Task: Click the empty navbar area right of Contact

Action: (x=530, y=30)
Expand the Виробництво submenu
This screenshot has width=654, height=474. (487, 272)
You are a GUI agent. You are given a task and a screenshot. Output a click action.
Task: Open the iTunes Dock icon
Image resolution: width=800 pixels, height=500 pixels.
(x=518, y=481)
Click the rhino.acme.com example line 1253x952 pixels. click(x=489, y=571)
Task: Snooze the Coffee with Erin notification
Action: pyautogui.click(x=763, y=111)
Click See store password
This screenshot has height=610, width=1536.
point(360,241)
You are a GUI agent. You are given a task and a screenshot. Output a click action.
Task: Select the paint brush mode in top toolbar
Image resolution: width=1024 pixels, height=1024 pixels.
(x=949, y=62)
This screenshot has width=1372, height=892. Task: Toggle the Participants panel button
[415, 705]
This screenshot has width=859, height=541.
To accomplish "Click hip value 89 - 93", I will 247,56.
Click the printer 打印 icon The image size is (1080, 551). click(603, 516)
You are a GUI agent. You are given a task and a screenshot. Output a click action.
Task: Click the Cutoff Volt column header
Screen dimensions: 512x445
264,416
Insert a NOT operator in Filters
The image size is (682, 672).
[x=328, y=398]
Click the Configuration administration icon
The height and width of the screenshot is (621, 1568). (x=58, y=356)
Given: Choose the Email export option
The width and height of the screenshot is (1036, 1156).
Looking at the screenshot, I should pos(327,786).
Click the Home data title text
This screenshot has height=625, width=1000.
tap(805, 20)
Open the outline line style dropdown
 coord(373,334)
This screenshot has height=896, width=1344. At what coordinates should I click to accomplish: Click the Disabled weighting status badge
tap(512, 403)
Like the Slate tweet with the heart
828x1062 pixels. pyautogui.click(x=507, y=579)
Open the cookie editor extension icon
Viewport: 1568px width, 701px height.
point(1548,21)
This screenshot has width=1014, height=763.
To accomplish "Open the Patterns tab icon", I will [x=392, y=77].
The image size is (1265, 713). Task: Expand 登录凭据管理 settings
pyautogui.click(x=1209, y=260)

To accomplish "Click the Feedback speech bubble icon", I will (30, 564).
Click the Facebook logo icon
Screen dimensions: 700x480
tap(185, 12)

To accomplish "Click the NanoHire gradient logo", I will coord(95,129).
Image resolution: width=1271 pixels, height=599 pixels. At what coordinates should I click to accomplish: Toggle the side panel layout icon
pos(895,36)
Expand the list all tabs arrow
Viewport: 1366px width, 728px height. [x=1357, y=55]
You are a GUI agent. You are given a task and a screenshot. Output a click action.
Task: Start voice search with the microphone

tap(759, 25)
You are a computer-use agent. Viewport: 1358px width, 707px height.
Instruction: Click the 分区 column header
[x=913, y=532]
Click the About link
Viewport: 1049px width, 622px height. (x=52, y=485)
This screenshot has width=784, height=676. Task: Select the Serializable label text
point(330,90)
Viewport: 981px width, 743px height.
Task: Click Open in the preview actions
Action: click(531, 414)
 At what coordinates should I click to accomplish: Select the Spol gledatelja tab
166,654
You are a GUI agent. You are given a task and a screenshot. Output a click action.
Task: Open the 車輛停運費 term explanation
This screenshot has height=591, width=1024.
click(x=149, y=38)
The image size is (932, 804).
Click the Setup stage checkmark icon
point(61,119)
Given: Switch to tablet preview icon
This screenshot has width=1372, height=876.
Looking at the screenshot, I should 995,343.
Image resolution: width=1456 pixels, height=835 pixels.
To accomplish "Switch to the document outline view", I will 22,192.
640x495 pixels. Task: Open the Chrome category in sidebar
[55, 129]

# YOUR GOAL
Each line of the listing should be echoed back exactly.

# THE COMPLETED TASK
Task: Click the empty navbar area right of Contact

Action: (x=530, y=30)
Expand the Виробництво submenu
This screenshot has width=654, height=474. (487, 272)
You are a GUI agent. You are given a task and a screenshot. Output a click action.
Task: Open the iTunes Dock icon
Image resolution: width=800 pixels, height=500 pixels.
(x=518, y=481)
Click the rhino.acme.com example line 1253x952 pixels. click(x=489, y=571)
Task: Snooze the Coffee with Erin notification
Action: pyautogui.click(x=763, y=111)
Click See store password
This screenshot has height=610, width=1536.
point(360,241)
You are a GUI agent. You are given a task and a screenshot. Output a click action.
Task: Select the paint brush mode in top toolbar
Image resolution: width=1024 pixels, height=1024 pixels.
(x=949, y=62)
This screenshot has width=1372, height=892. Task: Toggle the Participants panel button
[415, 705]
This screenshot has width=859, height=541.
To accomplish "Click hip value 89 - 93", I will 247,56.
Click the printer 打印 icon The image size is (1080, 551). click(603, 516)
You are a GUI agent. You are given a task and a screenshot. Output a click action.
Task: Click the Cutoff Volt column header
Screen dimensions: 512x445
264,416
Insert a NOT operator in Filters
The image size is (682, 672).
[x=328, y=398]
Click the Configuration administration icon
The height and width of the screenshot is (621, 1568). (x=58, y=356)
Given: Choose the Email export option
The width and height of the screenshot is (1036, 1156).
Looking at the screenshot, I should pos(327,786).
Click the Home data title text
This screenshot has height=625, width=1000.
tap(805, 20)
Open the outline line style dropdown
 coord(373,334)
This screenshot has height=896, width=1344. At what coordinates should I click to accomplish: Click the Disabled weighting status badge
tap(512, 403)
Like the Slate tweet with the heart
828x1062 pixels. pyautogui.click(x=507, y=579)
Open the cookie editor extension icon
Viewport: 1568px width, 701px height.
point(1548,21)
This screenshot has width=1014, height=763.
To accomplish "Open the Patterns tab icon", I will [x=392, y=77].
The image size is (1265, 713). Task: Expand 登录凭据管理 settings
pyautogui.click(x=1209, y=260)

To accomplish "Click the Feedback speech bubble icon", I will (30, 564).
Click the Facebook logo icon
Screen dimensions: 700x480
tap(185, 12)

To accomplish "Click the NanoHire gradient logo", I will coord(95,129).
Image resolution: width=1271 pixels, height=599 pixels. At what coordinates should I click to accomplish: Toggle the side panel layout icon
pos(895,36)
Expand the list all tabs arrow
Viewport: 1366px width, 728px height. [x=1357, y=55]
You are a GUI agent. You are given a task and a screenshot. Output a click action.
Task: Start voice search with the microphone

tap(759, 25)
You are a computer-use agent. Viewport: 1358px width, 707px height.
Instruction: Click the 分区 column header
[x=913, y=532]
Click the About link
Viewport: 1049px width, 622px height. (x=52, y=485)
This screenshot has width=784, height=676. Task: Select the Serializable label text
point(330,90)
Viewport: 981px width, 743px height.
Task: Click Open in the preview actions
Action: click(531, 414)
 At what coordinates should I click to accomplish: Select the Spol gledatelja tab
166,654
You are a GUI agent. You are given a task and a screenshot. Output a click action.
Task: Open the 車輛停運費 term explanation
This screenshot has height=591, width=1024.
click(x=149, y=38)
The image size is (932, 804).
Click the Setup stage checkmark icon
point(61,119)
Given: Switch to tablet preview icon
This screenshot has width=1372, height=876.
Looking at the screenshot, I should 995,343.
Image resolution: width=1456 pixels, height=835 pixels.
To accomplish "Switch to the document outline view", I will 22,192.
640x495 pixels. Task: Open the Chrome category in sidebar
[55, 129]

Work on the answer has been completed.